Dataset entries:
+ + + +
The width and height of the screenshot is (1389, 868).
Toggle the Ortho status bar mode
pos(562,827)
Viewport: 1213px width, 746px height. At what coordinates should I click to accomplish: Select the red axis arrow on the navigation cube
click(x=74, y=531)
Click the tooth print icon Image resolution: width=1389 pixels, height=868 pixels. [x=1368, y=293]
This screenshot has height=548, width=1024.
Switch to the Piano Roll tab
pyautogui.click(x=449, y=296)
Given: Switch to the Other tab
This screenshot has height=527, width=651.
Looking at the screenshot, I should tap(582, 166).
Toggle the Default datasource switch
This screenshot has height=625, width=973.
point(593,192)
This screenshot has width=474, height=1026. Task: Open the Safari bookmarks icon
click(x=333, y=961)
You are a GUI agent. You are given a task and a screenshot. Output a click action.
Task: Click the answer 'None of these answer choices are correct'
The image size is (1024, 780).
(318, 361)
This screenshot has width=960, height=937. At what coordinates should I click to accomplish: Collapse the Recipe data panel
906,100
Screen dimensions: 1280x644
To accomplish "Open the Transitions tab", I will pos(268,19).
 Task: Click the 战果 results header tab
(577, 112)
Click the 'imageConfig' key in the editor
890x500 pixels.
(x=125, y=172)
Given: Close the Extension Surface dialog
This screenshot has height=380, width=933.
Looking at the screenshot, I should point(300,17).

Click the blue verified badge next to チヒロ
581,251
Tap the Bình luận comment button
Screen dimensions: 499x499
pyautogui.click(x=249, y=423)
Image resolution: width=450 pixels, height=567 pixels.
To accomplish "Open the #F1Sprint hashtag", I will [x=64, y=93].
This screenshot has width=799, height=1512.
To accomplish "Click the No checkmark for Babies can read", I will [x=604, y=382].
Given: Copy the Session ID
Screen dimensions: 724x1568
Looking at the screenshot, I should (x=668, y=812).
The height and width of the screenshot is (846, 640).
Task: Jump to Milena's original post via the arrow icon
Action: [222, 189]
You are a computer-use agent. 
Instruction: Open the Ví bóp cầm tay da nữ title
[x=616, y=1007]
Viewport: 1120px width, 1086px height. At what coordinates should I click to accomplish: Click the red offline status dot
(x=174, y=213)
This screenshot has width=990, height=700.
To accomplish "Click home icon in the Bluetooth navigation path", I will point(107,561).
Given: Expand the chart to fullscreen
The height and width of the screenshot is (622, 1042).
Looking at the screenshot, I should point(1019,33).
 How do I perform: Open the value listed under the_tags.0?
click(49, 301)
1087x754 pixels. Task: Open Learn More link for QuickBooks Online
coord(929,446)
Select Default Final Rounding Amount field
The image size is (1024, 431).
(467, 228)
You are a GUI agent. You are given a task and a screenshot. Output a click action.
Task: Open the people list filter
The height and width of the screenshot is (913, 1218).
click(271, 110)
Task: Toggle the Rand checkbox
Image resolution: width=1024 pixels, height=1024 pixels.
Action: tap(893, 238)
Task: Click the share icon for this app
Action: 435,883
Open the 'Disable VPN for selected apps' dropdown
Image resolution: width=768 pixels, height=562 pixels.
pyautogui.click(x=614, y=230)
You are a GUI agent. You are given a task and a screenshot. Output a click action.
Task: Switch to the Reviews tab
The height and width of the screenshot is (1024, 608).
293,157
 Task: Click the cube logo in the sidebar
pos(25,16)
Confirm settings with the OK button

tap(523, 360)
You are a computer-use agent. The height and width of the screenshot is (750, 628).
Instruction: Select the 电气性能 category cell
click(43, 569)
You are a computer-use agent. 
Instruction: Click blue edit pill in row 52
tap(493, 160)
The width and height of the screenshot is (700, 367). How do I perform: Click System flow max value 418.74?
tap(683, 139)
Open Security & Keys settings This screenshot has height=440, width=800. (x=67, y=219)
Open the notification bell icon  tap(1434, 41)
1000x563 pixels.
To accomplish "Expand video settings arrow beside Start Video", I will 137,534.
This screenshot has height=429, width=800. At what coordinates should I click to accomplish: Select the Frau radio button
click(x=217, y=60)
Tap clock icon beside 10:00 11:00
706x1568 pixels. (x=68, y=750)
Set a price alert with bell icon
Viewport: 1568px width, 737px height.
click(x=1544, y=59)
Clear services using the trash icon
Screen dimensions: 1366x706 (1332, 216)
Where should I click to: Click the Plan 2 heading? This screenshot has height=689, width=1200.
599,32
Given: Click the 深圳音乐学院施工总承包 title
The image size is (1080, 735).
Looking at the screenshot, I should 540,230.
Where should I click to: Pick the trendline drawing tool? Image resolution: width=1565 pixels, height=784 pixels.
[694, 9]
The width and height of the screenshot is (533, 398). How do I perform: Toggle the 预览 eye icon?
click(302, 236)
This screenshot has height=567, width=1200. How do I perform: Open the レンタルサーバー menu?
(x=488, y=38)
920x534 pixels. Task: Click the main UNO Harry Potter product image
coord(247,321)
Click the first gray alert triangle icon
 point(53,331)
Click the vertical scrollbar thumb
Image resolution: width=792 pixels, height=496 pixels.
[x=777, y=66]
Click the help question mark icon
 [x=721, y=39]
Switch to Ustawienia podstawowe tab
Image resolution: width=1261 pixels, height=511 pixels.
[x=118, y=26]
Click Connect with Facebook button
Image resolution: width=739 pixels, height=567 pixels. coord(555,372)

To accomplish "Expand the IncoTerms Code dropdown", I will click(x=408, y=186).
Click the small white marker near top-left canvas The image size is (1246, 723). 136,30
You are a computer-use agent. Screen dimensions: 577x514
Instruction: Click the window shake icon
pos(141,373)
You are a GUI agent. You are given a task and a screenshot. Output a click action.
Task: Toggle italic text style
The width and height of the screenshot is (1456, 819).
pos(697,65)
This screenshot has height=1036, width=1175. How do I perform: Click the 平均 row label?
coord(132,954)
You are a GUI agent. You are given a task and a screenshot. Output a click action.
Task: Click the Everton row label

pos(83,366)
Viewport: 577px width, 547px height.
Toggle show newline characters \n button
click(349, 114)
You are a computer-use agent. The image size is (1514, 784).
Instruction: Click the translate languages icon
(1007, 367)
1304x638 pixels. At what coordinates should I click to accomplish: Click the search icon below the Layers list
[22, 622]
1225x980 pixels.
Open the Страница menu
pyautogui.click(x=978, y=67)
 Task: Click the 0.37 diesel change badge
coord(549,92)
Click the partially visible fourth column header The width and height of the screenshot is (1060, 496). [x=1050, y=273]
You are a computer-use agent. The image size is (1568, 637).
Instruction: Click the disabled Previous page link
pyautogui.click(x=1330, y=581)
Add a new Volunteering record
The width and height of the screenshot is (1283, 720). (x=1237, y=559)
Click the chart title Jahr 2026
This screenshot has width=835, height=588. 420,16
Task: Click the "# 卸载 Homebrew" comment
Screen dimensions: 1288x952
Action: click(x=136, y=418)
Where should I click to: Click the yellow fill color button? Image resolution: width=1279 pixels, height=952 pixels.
+ + + +
Word for word, write out every record.

The width and height of the screenshot is (1389, 868).
Toggle the Ortho status bar mode
pos(562,827)
Viewport: 1213px width, 746px height. At what coordinates should I click to accomplish: Select the red axis arrow on the navigation cube
click(x=74, y=531)
Click the tooth print icon Image resolution: width=1389 pixels, height=868 pixels. [x=1368, y=293]
This screenshot has height=548, width=1024.
Switch to the Piano Roll tab
pyautogui.click(x=449, y=296)
Given: Switch to the Other tab
This screenshot has height=527, width=651.
Looking at the screenshot, I should tap(582, 166).
Toggle the Default datasource switch
This screenshot has height=625, width=973.
point(593,192)
This screenshot has width=474, height=1026. Task: Open the Safari bookmarks icon
click(x=333, y=961)
You are a GUI agent. You are given a task and a screenshot. Output a click action.
Task: Click the answer 'None of these answer choices are correct'
The image size is (1024, 780).
(318, 361)
This screenshot has width=960, height=937. At what coordinates should I click to accomplish: Collapse the Recipe data panel
906,100
Screen dimensions: 1280x644
To accomplish "Open the Transitions tab", I will pos(268,19).
 Task: Click the 战果 results header tab
(577, 112)
Click the 'imageConfig' key in the editor
890x500 pixels.
(x=125, y=172)
Given: Close the Extension Surface dialog
This screenshot has height=380, width=933.
Looking at the screenshot, I should point(300,17).

Click the blue verified badge next to チヒロ
581,251
Tap the Bình luận comment button
Screen dimensions: 499x499
pyautogui.click(x=249, y=423)
Image resolution: width=450 pixels, height=567 pixels.
To accomplish "Open the #F1Sprint hashtag", I will [x=64, y=93].
This screenshot has width=799, height=1512.
To accomplish "Click the No checkmark for Babies can read", I will [x=604, y=382].
Given: Copy the Session ID
Screen dimensions: 724x1568
Looking at the screenshot, I should (x=668, y=812).
The height and width of the screenshot is (846, 640).
Task: Jump to Milena's original post via the arrow icon
Action: [222, 189]
You are a computer-use agent. 
Instruction: Open the Ví bóp cầm tay da nữ title
[x=616, y=1007]
Viewport: 1120px width, 1086px height. At what coordinates should I click to accomplish: Click the red offline status dot
(x=174, y=213)
This screenshot has width=990, height=700.
To accomplish "Click home icon in the Bluetooth navigation path", I will point(107,561).
Given: Expand the chart to fullscreen
The height and width of the screenshot is (622, 1042).
Looking at the screenshot, I should point(1019,33).
 How do I perform: Open the value listed under the_tags.0?
click(49, 301)
1087x754 pixels. Task: Open Learn More link for QuickBooks Online
coord(929,446)
Select Default Final Rounding Amount field
The image size is (1024, 431).
(467, 228)
You are a GUI agent. You are given a task and a screenshot. Output a click action.
Task: Open the people list filter
The height and width of the screenshot is (913, 1218).
click(271, 110)
Task: Toggle the Rand checkbox
Image resolution: width=1024 pixels, height=1024 pixels.
Action: tap(893, 238)
Task: Click the share icon for this app
Action: 435,883
Open the 'Disable VPN for selected apps' dropdown
Image resolution: width=768 pixels, height=562 pixels.
pyautogui.click(x=614, y=230)
You are a GUI agent. You are given a task and a screenshot. Output a click action.
Task: Switch to the Reviews tab
The height and width of the screenshot is (1024, 608).
293,157
 Task: Click the cube logo in the sidebar
pos(25,16)
Confirm settings with the OK button

tap(523, 360)
You are a computer-use agent. The height and width of the screenshot is (750, 628).
Instruction: Select the 电气性能 category cell
click(43, 569)
You are a computer-use agent. 
Instruction: Click blue edit pill in row 52
tap(493, 160)
The width and height of the screenshot is (700, 367). How do I perform: Click System flow max value 418.74?
tap(683, 139)
Open Security & Keys settings This screenshot has height=440, width=800. (x=67, y=219)
Open the notification bell icon  tap(1434, 41)
1000x563 pixels.
To accomplish "Expand video settings arrow beside Start Video", I will 137,534.
This screenshot has height=429, width=800. At what coordinates should I click to accomplish: Select the Frau radio button
click(x=217, y=60)
Tap clock icon beside 10:00 11:00
706x1568 pixels. (x=68, y=750)
Set a price alert with bell icon
Viewport: 1568px width, 737px height.
click(x=1544, y=59)
Clear services using the trash icon
Screen dimensions: 1366x706 (1332, 216)
Where should I click to: Click the Plan 2 heading? This screenshot has height=689, width=1200.
599,32
Given: Click the 深圳音乐学院施工总承包 title
The image size is (1080, 735).
Looking at the screenshot, I should 540,230.
Where should I click to: Pick the trendline drawing tool? Image resolution: width=1565 pixels, height=784 pixels.
[694, 9]
The width and height of the screenshot is (533, 398). How do I perform: Toggle the 预览 eye icon?
click(302, 236)
This screenshot has height=567, width=1200. How do I perform: Open the レンタルサーバー menu?
(x=488, y=38)
920x534 pixels. Task: Click the main UNO Harry Potter product image
coord(247,321)
Click the first gray alert triangle icon
 point(53,331)
Click the vertical scrollbar thumb
Image resolution: width=792 pixels, height=496 pixels.
[x=777, y=66]
Click the help question mark icon
 [x=721, y=39]
Switch to Ustawienia podstawowe tab
Image resolution: width=1261 pixels, height=511 pixels.
[x=118, y=26]
Click Connect with Facebook button
Image resolution: width=739 pixels, height=567 pixels. coord(555,372)

To accomplish "Expand the IncoTerms Code dropdown", I will click(x=408, y=186).
Click the small white marker near top-left canvas The image size is (1246, 723). 136,30
You are a computer-use agent. Screen dimensions: 577x514
Instruction: Click the window shake icon
pos(141,373)
You are a GUI agent. You are given a task and a screenshot. Output a click action.
Task: Toggle italic text style
The width and height of the screenshot is (1456, 819).
pos(697,65)
This screenshot has height=1036, width=1175. How do I perform: Click the 平均 row label?
coord(132,954)
You are a GUI agent. You are given a task and a screenshot. Output a click action.
Task: Click the Everton row label

pos(83,366)
Viewport: 577px width, 547px height.
Toggle show newline characters \n button
click(349, 114)
You are a computer-use agent. The image size is (1514, 784).
Instruction: Click the translate languages icon
(1007, 367)
1304x638 pixels. At what coordinates should I click to accomplish: Click the search icon below the Layers list
[22, 622]
1225x980 pixels.
Open the Страница menu
pyautogui.click(x=978, y=67)
 Task: Click the 0.37 diesel change badge
coord(549,92)
Click the partially visible fourth column header The width and height of the screenshot is (1060, 496). [x=1050, y=273]
You are a computer-use agent. The image size is (1568, 637).
Instruction: Click the disabled Previous page link
pyautogui.click(x=1330, y=581)
Add a new Volunteering record
The width and height of the screenshot is (1283, 720). (x=1237, y=559)
Click the chart title Jahr 2026
This screenshot has width=835, height=588. 420,16
Task: Click the "# 卸载 Homebrew" comment
Screen dimensions: 1288x952
Action: click(x=136, y=418)
Where should I click to: Click the yellow fill color button? Image resolution: width=1279 pixels, height=952 pixels.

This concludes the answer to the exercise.